Answer A model with high **offline Hit@10** accurately predicts items that users will engage with in held-out data. This measures predictive accuracy for organic behavior — it succeeds by identifying items users would have found and consumed anyway. A model that creates high **incremental engagement** identifies items where the recommendation *causes* engagement that would not have occurred without it. These are items the user would not have discovered through search, browsing, or organic navigation. The first model takes credit for existing behavior; the second model creates new value. They can have very different (even inversely related) item selections.

Question 19

Why is the assumption of "no unmeasured confounders" both critical and untestable in observational causal inference?

Answer The assumption of **no unmeasured confounders** (also called "ignorability" or "unconfoundedness") states that, conditional on observed covariates, treatment assignment is independent of potential outcomes: $(Y(0), Y(1)) \perp\!\!\!\perp T \mid X$. This assumption is **critical** because all observational causal inference methods (matching, propensity scores, etc.) require it for identification — without it, the causal effect is not identifiable from the data.
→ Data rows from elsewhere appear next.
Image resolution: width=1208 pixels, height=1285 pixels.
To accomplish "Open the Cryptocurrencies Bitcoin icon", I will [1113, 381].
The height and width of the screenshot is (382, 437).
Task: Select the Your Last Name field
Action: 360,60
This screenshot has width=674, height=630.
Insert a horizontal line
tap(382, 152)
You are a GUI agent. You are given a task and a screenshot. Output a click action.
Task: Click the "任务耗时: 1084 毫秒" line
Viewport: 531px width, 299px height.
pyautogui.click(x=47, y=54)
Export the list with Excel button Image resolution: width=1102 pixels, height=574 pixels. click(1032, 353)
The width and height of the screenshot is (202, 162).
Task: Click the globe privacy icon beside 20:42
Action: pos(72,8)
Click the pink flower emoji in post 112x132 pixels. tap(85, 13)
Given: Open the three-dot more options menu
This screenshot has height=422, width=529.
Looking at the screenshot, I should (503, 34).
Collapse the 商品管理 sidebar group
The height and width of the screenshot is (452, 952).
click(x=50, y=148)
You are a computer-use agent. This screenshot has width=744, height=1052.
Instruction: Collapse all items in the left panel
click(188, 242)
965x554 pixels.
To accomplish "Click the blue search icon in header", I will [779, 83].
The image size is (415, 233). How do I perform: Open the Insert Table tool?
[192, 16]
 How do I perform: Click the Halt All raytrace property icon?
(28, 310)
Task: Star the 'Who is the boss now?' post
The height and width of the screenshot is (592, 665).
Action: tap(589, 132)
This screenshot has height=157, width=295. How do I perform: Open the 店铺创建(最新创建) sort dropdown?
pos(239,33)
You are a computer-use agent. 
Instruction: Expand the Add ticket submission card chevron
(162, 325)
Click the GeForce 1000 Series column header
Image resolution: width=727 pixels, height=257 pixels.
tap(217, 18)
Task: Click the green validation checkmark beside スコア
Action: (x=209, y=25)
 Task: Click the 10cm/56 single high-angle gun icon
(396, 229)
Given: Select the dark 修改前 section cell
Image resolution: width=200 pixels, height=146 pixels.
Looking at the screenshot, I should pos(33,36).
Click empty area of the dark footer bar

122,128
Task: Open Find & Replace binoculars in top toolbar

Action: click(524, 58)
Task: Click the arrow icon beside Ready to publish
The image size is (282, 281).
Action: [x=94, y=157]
It is **untestable** because verifying it would require observing the unmeasured confounders, which contradicts the premise. The assumption is a **domain knowledge claim**: the analyst must argue, based on subject-matter expertise, that all relevant confounders have been measured. This is why causal inference from observational data always involves a degree of judgment that cannot be replaced by statistical methodology.

Question 20

List the four main categories of causal inference methods discussed in the landscape section, ordered from strongest to weakest assumptions. For each, give one example method.

Answer 1. **Experimental methods** (strongest / fewest assumptions): **Randomized controlled trial (RCT)**. Randomization eliminates confounding by design. 2. **Quasi-experimental methods**: **Difference-in-differences (DiD)**. Requires the parallel trends assumption but does not require randomization. 3. **Observational methods** (requires no unmeasured confounders): **Propensity score matching**. Adjusts for observed confounders but cannot address unmeasured ones. 4. **Causal machine learning methods** (combines ML flexibility with causal assumptions): **Causal forests**. Estimates heterogeneous treatment effects but still requires the same identification assumptions as observational methods. The ordering reflects assumption strength: experimental methods make the fewest assumptions about the data-generating process, while observational and causal ML methods require increasingly strong (and untestable) assumptions.